(TEXT BLOCK)
Boekhout van Solinge, Tim (1998), Drug use and drug trafficking in Europe. Tijdschrift voor Economische en Sociale Geografie, 1998 1: 100-105. Pre-publication version.
© Copyright 1998 Tim Boekhout van Solinge. All rights reserved.


Drug use and drug trafficking in Europe

Tim Boekhout van Solinge

Illicit drugs form an important sector of the world economy. A recent report of the United Nations' International Narcotics Control Board (INCB) stated that many estimations have been made of the total revenue of the illicit drug industry, most ranging from $300 billion to $500 billion (INCB 1997) According to this UN report "a growing body of evidence" suggests that the true figure lies around $400 billion. The report further states this turnover would be equivalent to approximately eight percent of total international trade. In 1994 this figure would have been larger than the international trade in iron and steel and motor vehicles and about the same size as the total international trade in textiles. Of course, the important economic value of drugs can be largely attributed to the simple fact they are illegal.

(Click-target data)
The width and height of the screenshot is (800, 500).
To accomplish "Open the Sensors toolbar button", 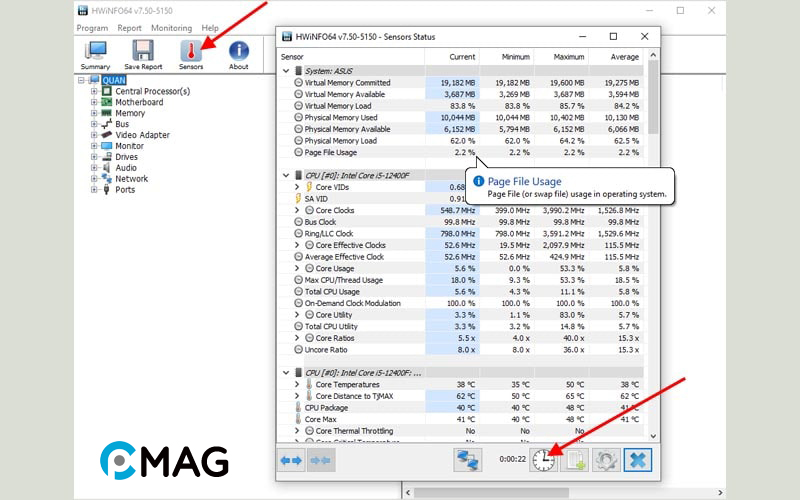I will [191, 54].
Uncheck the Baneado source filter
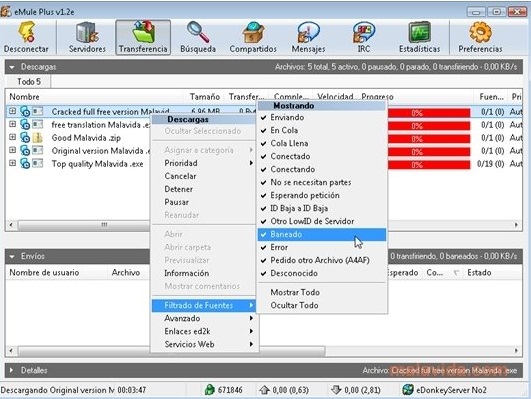This screenshot has height=399, width=531. pyautogui.click(x=322, y=234)
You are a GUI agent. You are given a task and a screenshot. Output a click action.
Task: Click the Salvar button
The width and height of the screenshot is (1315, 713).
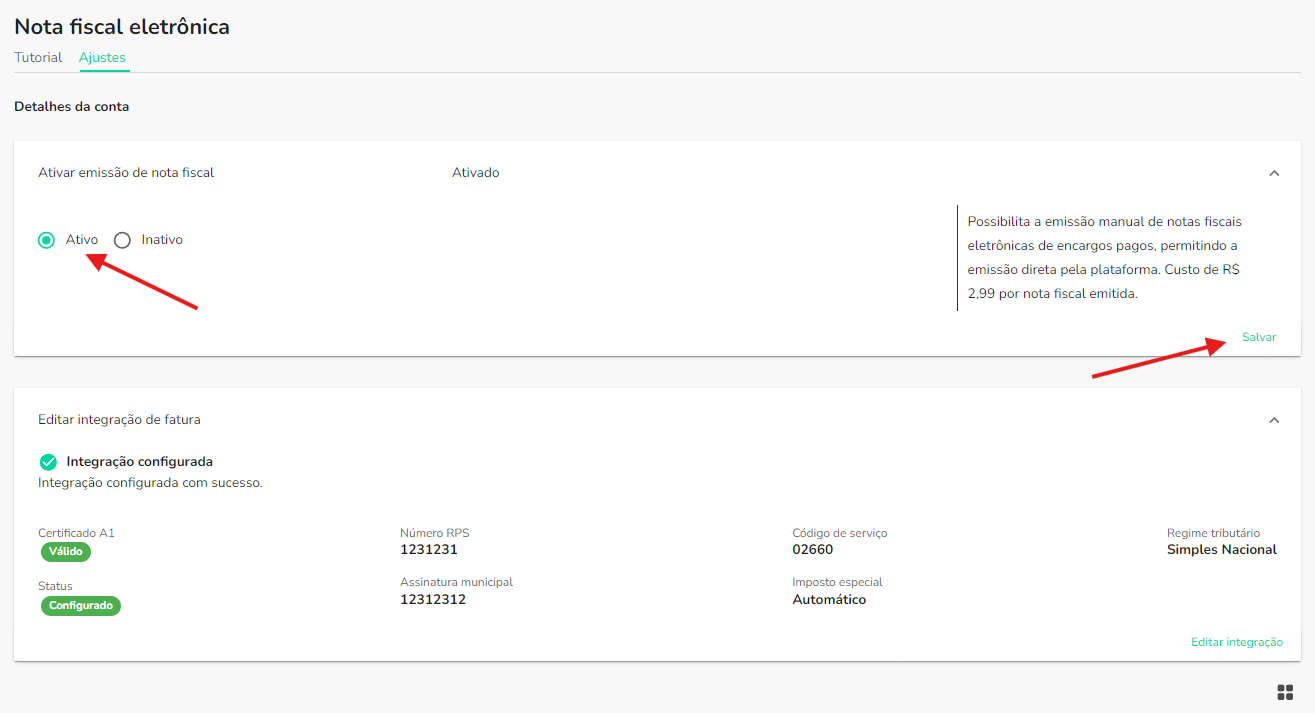[x=1258, y=337]
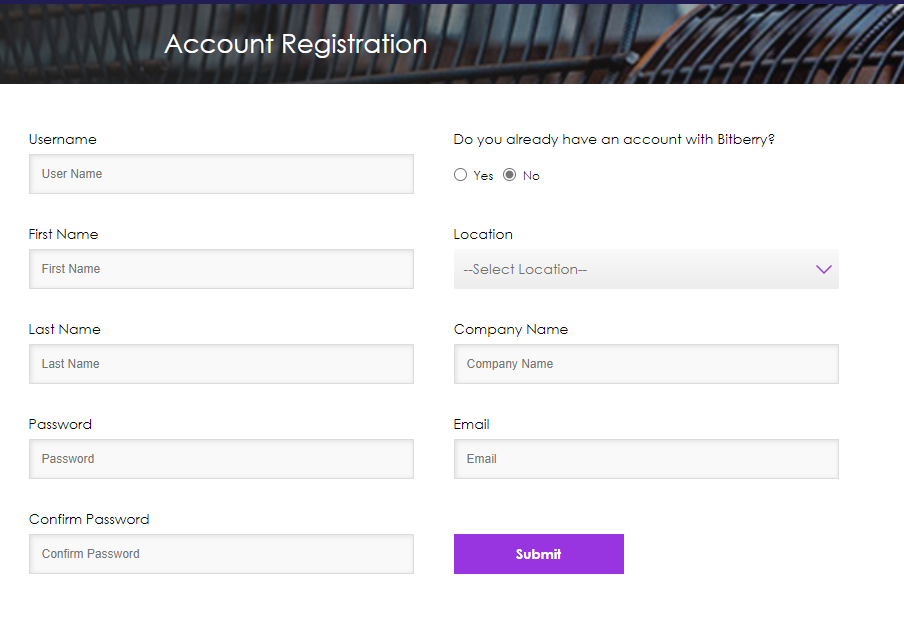Click the purple chevron in Location dropdown
Image resolution: width=904 pixels, height=642 pixels.
coord(823,269)
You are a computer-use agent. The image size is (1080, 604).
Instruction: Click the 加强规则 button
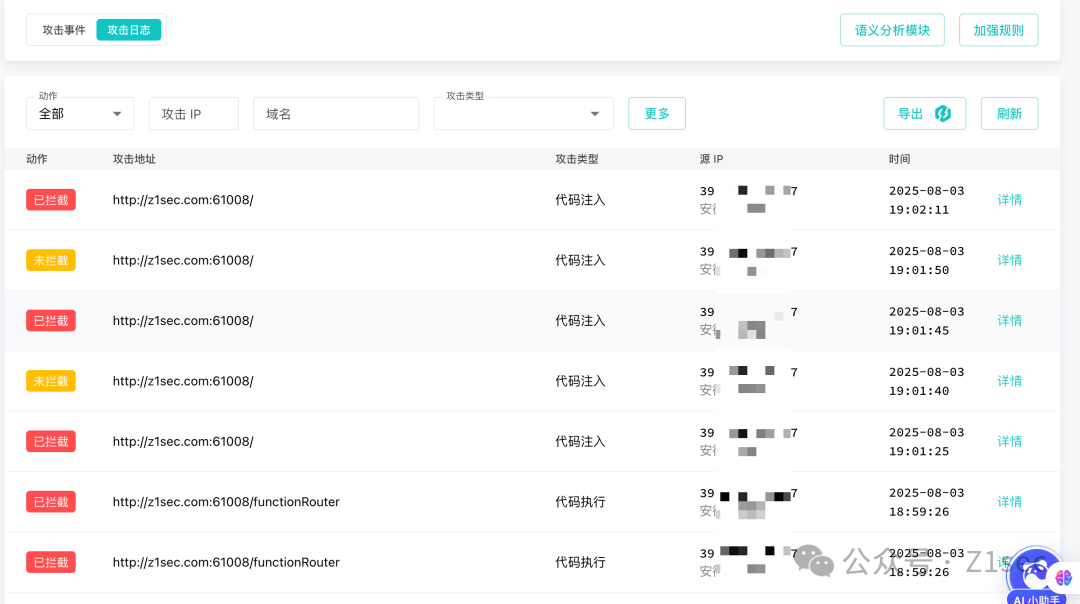click(998, 30)
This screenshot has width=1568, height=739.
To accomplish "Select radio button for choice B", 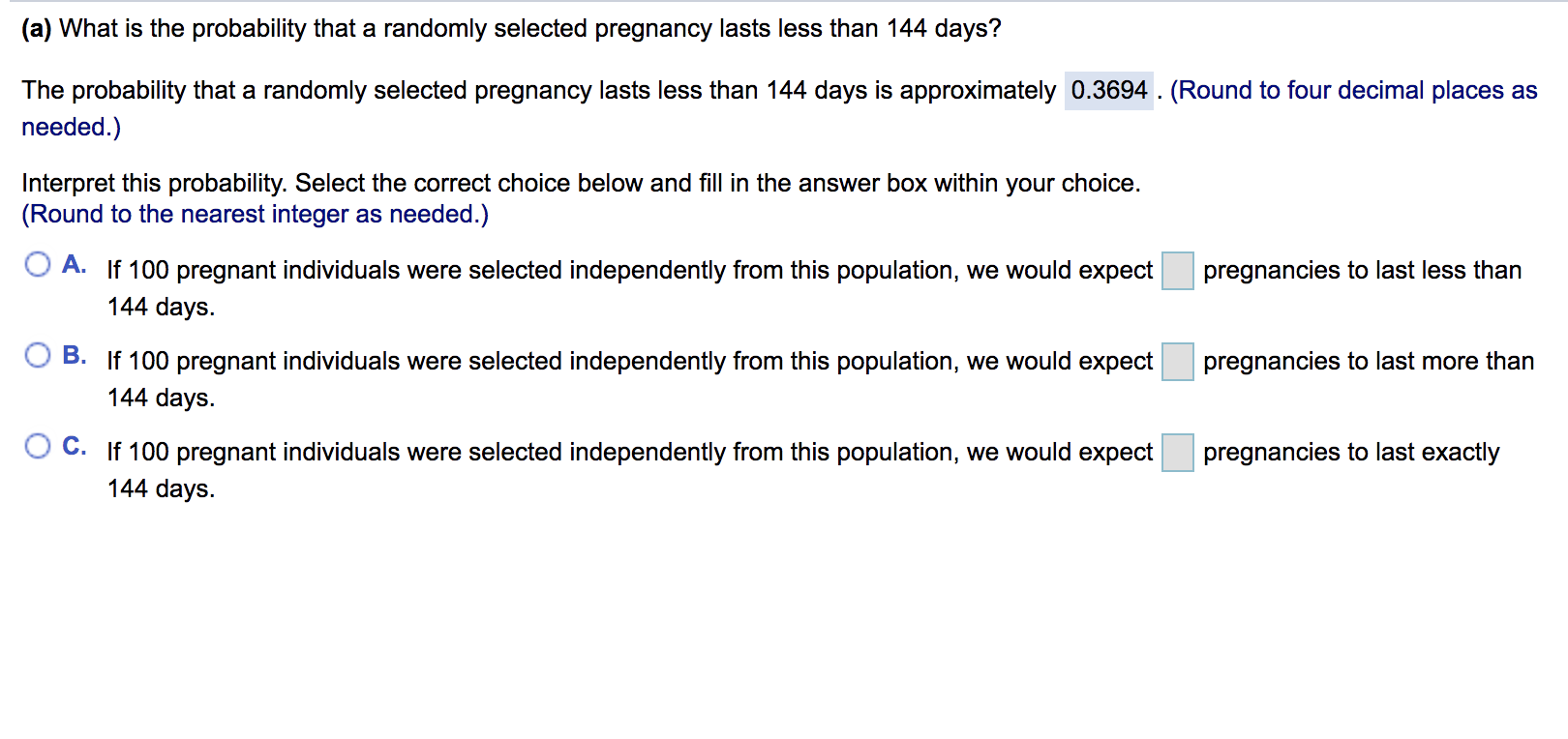I will coord(38,356).
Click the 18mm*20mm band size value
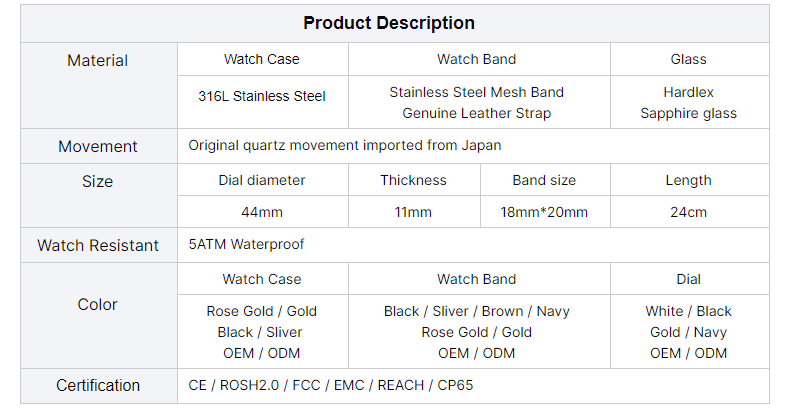 pos(544,212)
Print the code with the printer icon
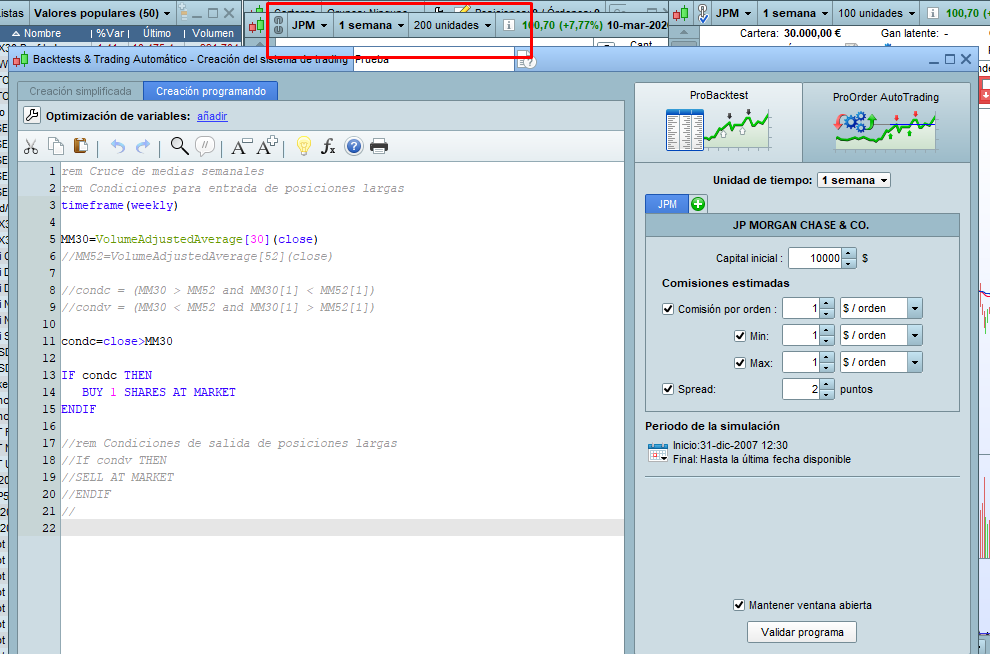The width and height of the screenshot is (990, 654). coord(379,147)
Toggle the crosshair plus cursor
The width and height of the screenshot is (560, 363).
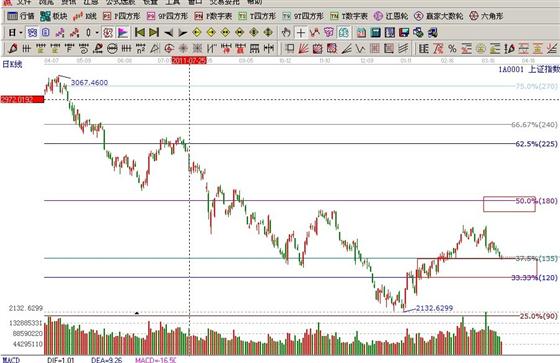pos(301,33)
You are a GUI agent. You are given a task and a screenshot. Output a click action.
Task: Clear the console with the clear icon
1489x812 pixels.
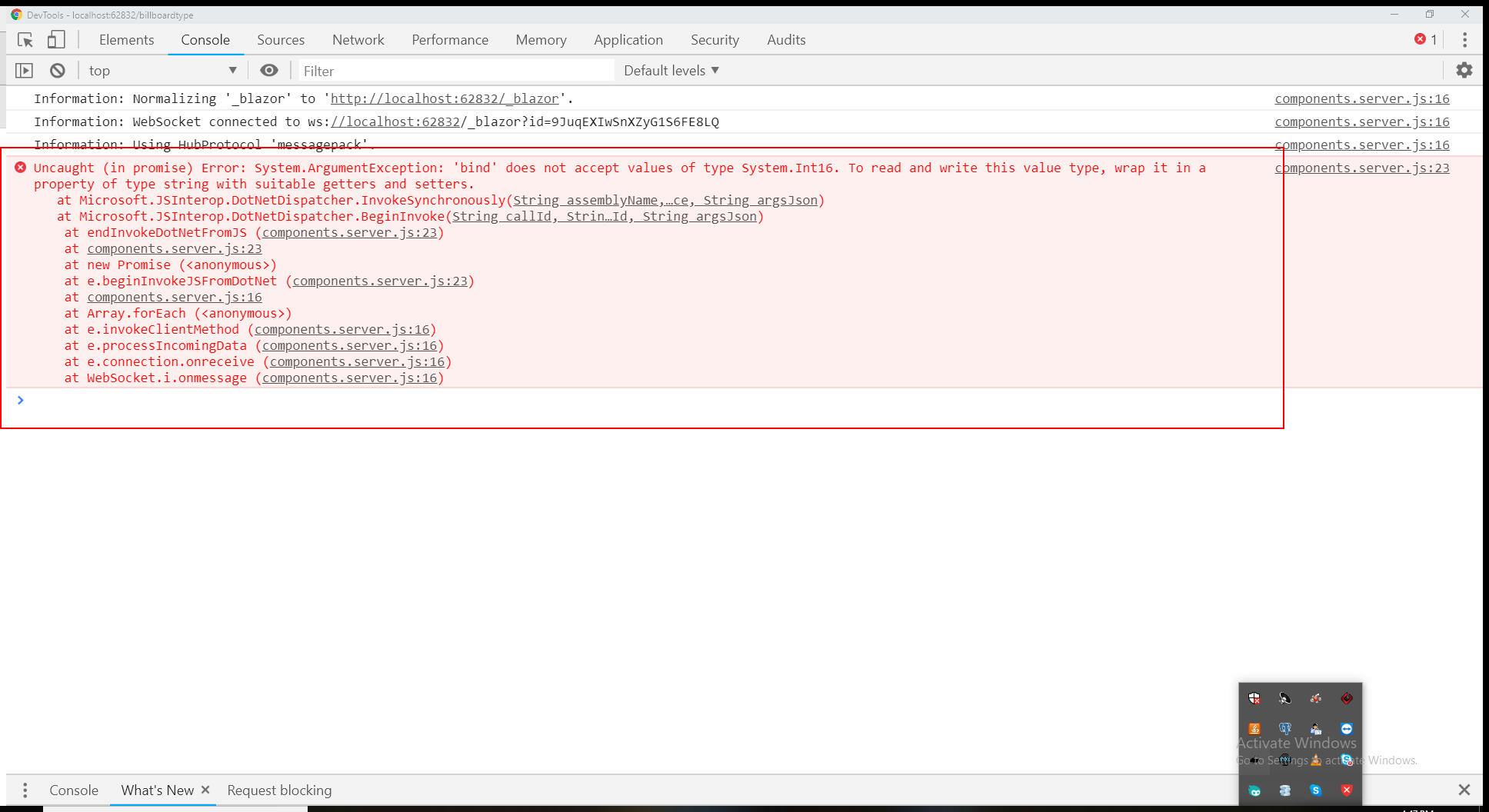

(REQUIRED ACTIONS)
1. From the article on drug use and trafficking in Europe, reproduce everything from "Boekhout van Solinge, Tim" down to "100-105. Pre-publication version.".
2. Answer these from the article on drug use and trafficking in Europe:
(a) In which journal was it published?
(b) Around what figure does the cited UN report say the true revenue of the illicit drug industry lies?
(c) In 1994, about the same size as which total international trade would that turnover have been?

(TASK RESPONSES)
1.
Boekhout van Solinge, Tim (1998), Drug use and drug trafficking in Europe. Tijdschrift voor Economische en Sociale Geografie, 1998 1: 100-105. Pre-publication version.

2.
(a) Tijdschrift voor Economische en Sociale Geografie
(b) Around $400 billion
(c) The total international trade in textiles